Kein Weg dran vorbei: Gebärden gehören zu unserem Straßenleben

SoVD kommuniziert per Mitmach-Lern-Plakat in Gebärdensprache seinen Fokus für die kommenden vier Jahre

Für wen Gebärdensprache noch absolutes Neuland ist, der kann ab heute an einer Hauswand an der Berliner Jannowitzbrücke seine erste Gebärde erlernen: die Gebärde für „Inklusion“. Das frisch enthüllte Plakat des SoVD kündigt den Fokus des Sozialverbandes für die nächsten vier Jahre an: „Inklusion wagen, Solidarität gewinnen.“

Inklusion fasst der SoVD dabei weit. Ziel ist eine umfassende Teilhabe jeglicher vom gesellschaftlichen Leben ausgegrenzter Menschen; Gewinn ist nicht zuletzt ein breites kommunikatives Repertoire für einen Austausch, der allen gleichermaßen neue Perspektiven eröffnet.
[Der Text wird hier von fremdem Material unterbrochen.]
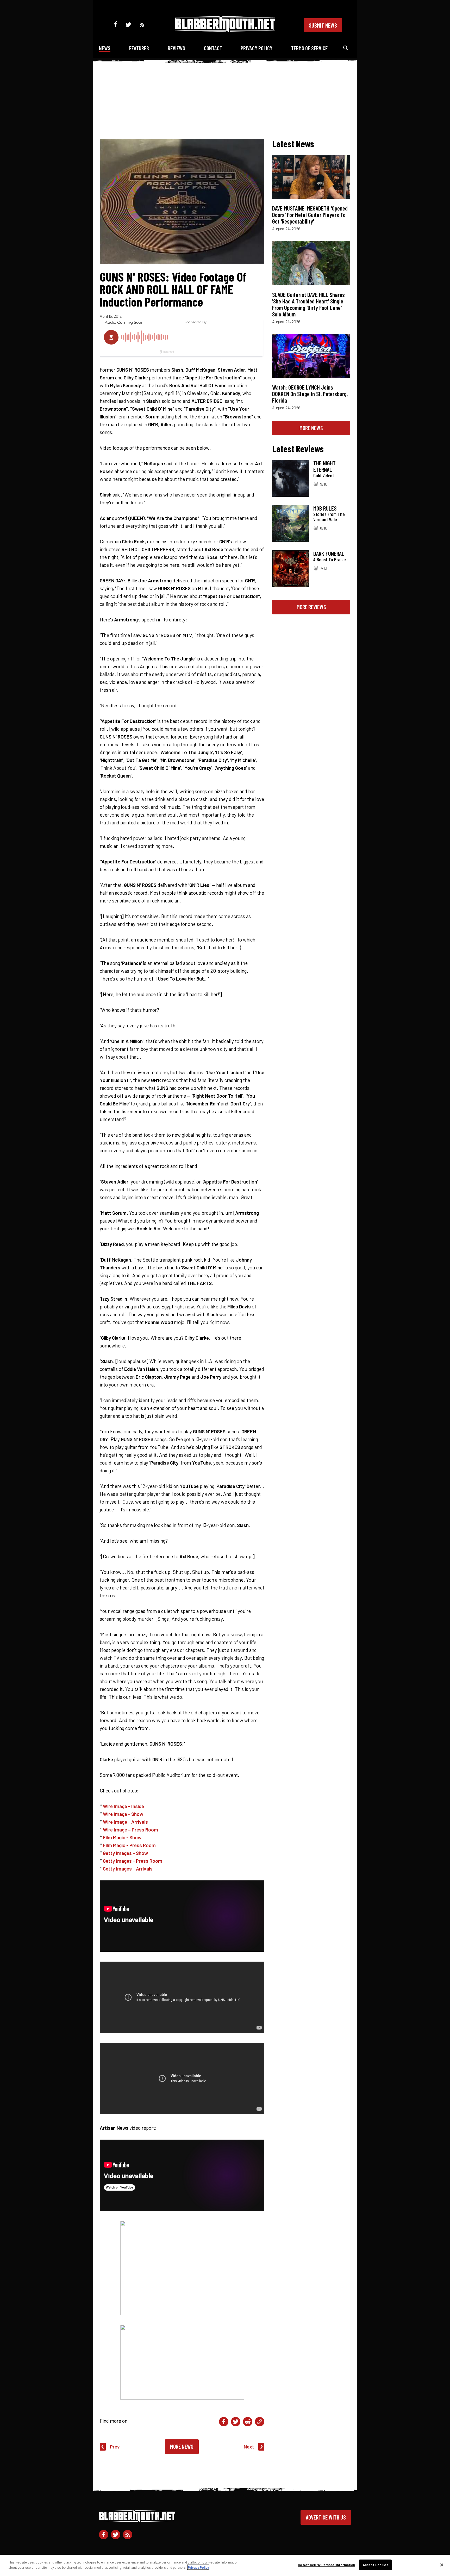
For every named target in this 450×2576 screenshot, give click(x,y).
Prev (115, 2447)
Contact (213, 48)
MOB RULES (324, 508)
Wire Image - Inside (123, 1806)
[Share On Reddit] (247, 2421)
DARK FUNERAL (328, 553)
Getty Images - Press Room (132, 1861)
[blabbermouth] (225, 30)
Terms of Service (309, 48)
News (104, 48)
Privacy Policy (256, 48)
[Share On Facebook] (223, 2421)
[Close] (441, 2565)
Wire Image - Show (123, 1814)
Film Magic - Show (122, 1837)
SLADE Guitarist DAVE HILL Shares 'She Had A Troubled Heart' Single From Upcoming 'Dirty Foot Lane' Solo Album (308, 304)
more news (311, 427)
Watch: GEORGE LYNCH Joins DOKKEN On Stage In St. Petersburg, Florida (310, 394)
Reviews (176, 48)
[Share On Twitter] (235, 2421)
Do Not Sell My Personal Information (326, 2565)
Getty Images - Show (125, 1853)
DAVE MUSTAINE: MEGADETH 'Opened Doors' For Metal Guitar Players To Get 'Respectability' (310, 215)
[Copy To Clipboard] (259, 2421)
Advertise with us (326, 2517)
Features (139, 48)
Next (249, 2447)
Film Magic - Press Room (129, 1845)
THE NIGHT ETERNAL (324, 466)
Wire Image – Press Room (130, 1830)
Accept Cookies (375, 2565)
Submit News (323, 25)
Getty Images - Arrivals (128, 1869)
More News (181, 2446)
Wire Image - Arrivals (125, 1822)
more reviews (311, 606)
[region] (225, 2565)
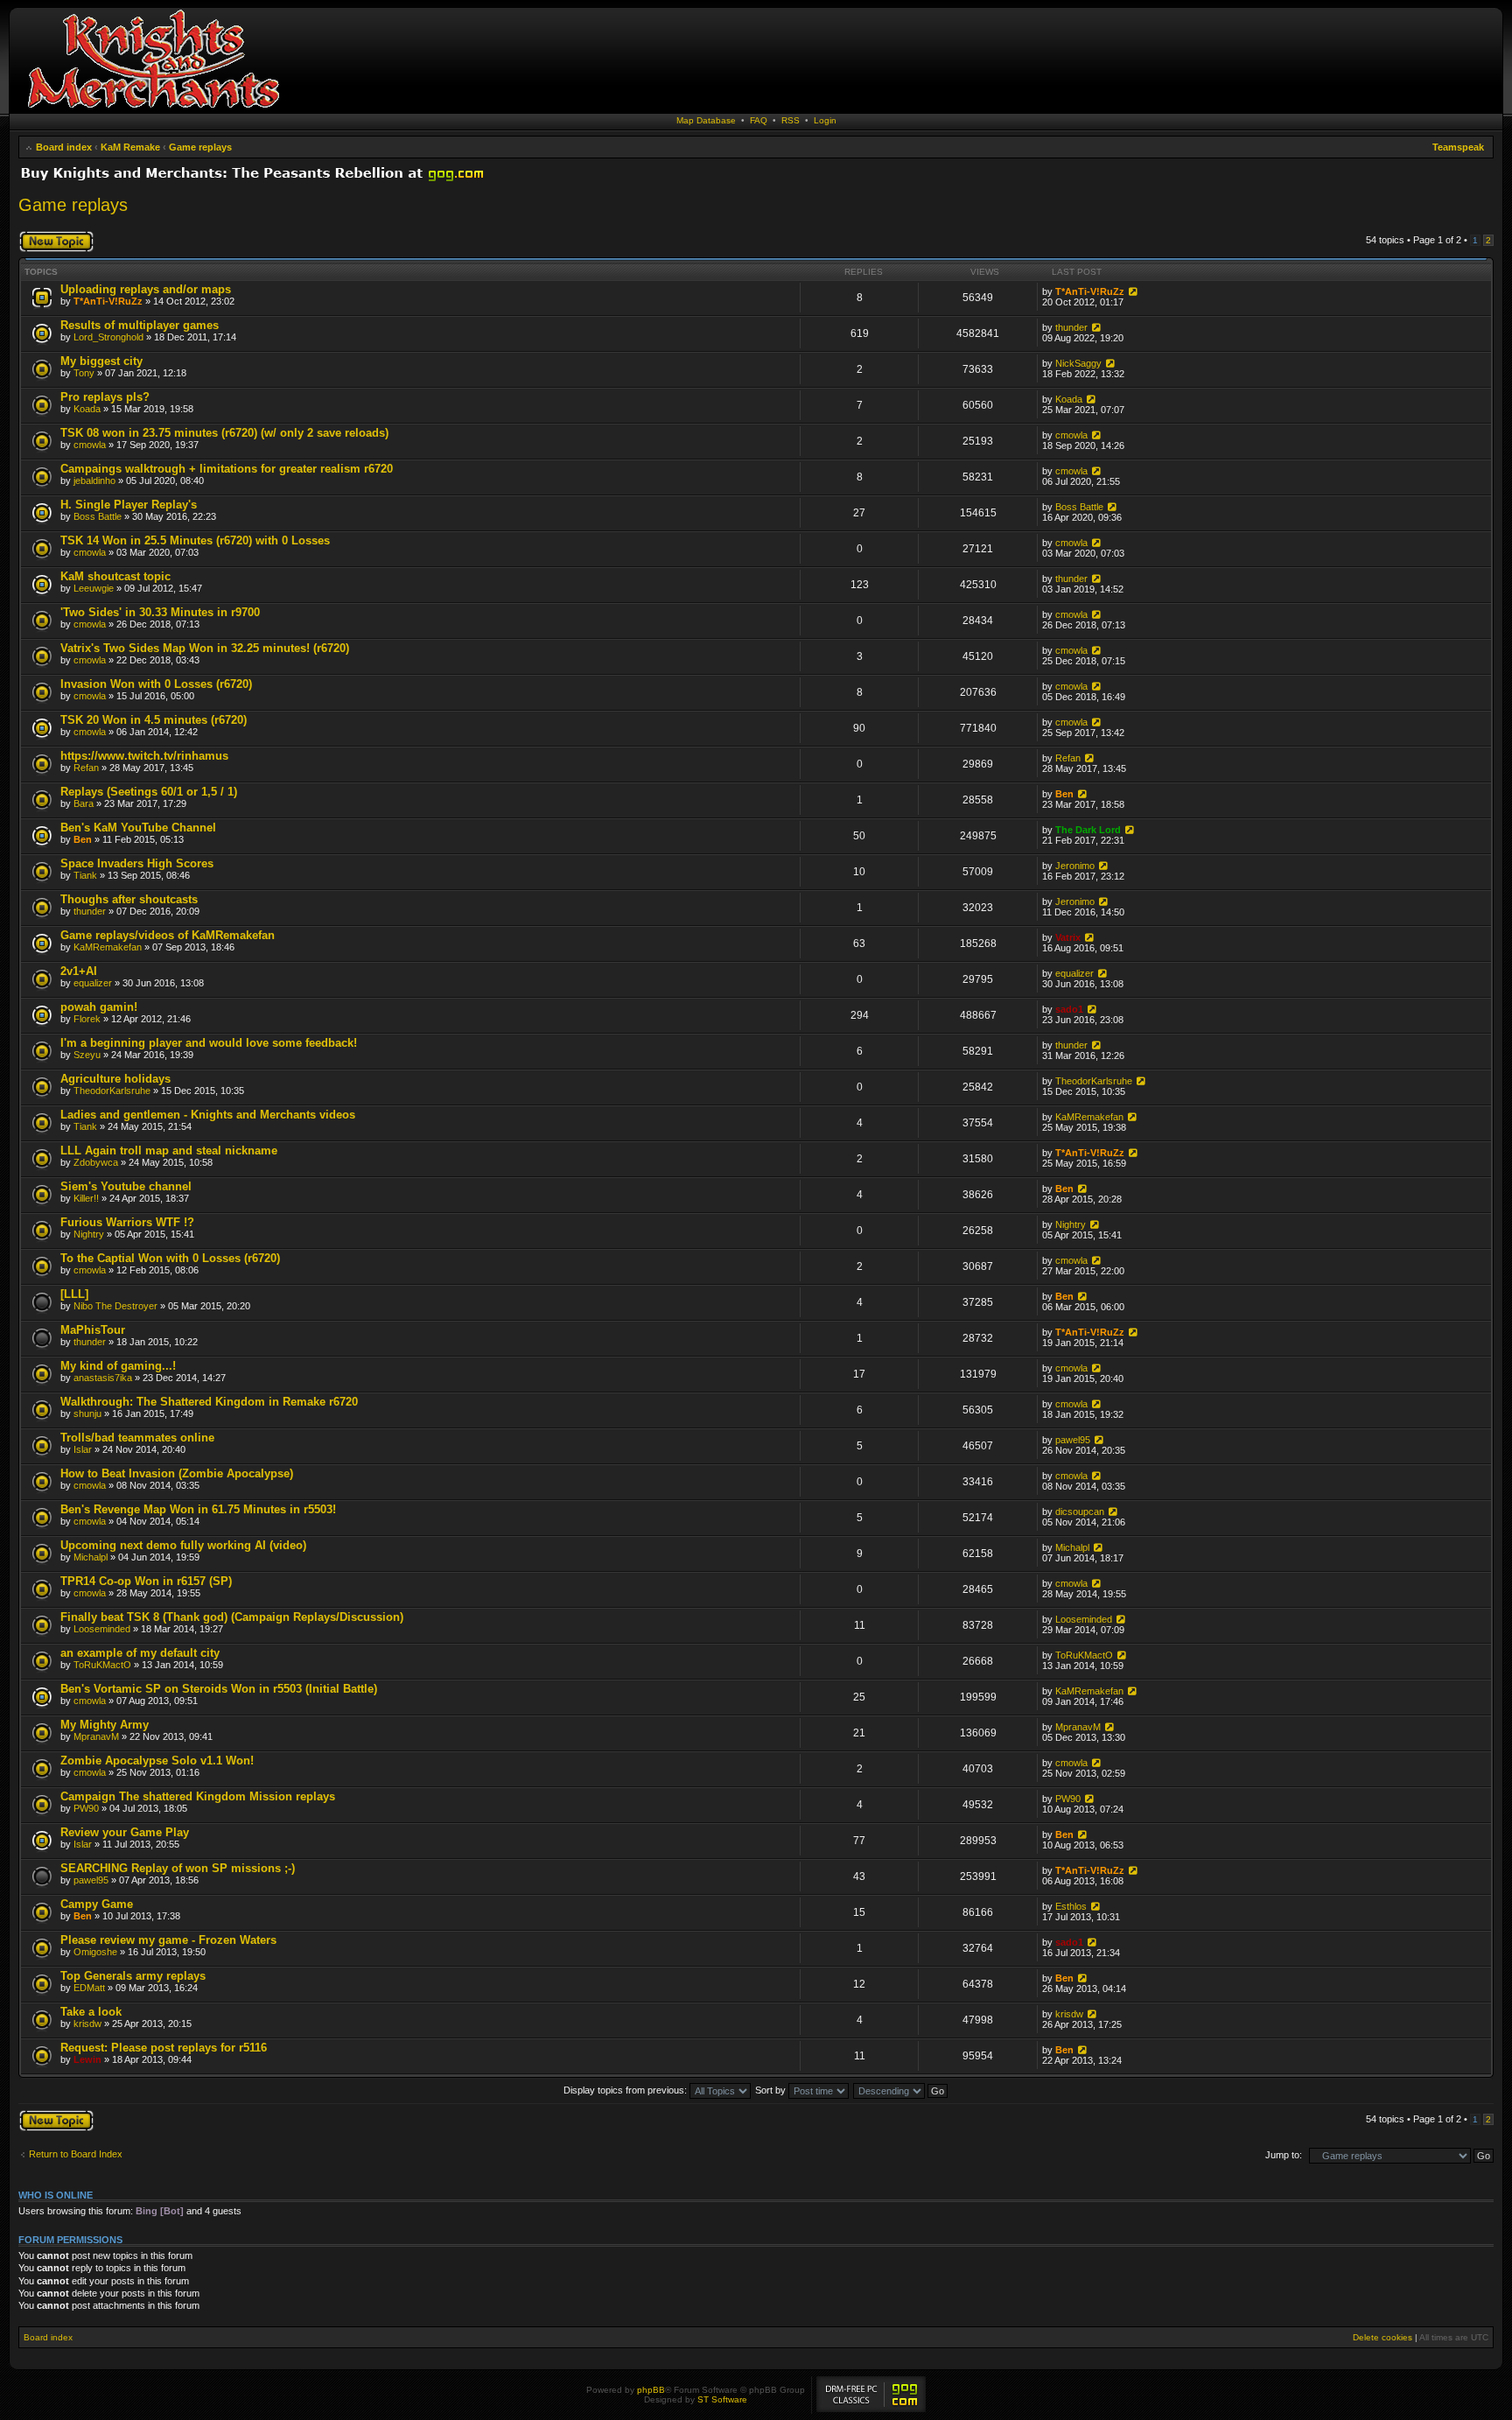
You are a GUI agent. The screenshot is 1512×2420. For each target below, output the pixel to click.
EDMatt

„Auf der Straße bemerke ich ständig Gespräche in Gebärdensprache. Auf Plakaten sehe ich Gebärden jedoch kaum“, merkt SoVD-Präsident Adolf Bauer an. Das SoVD-Plakat anlässlich der kommenden Bundesverbandstagung (6. – 8. November 2015) stellt daher eine besonders wichtige und leicht einprägsame Gebärde ins Zentrum. Auch das SoVD-Präsidium nahm die Plakateröffnung zum Anlass, um sich in Gebärdensprache zu üben.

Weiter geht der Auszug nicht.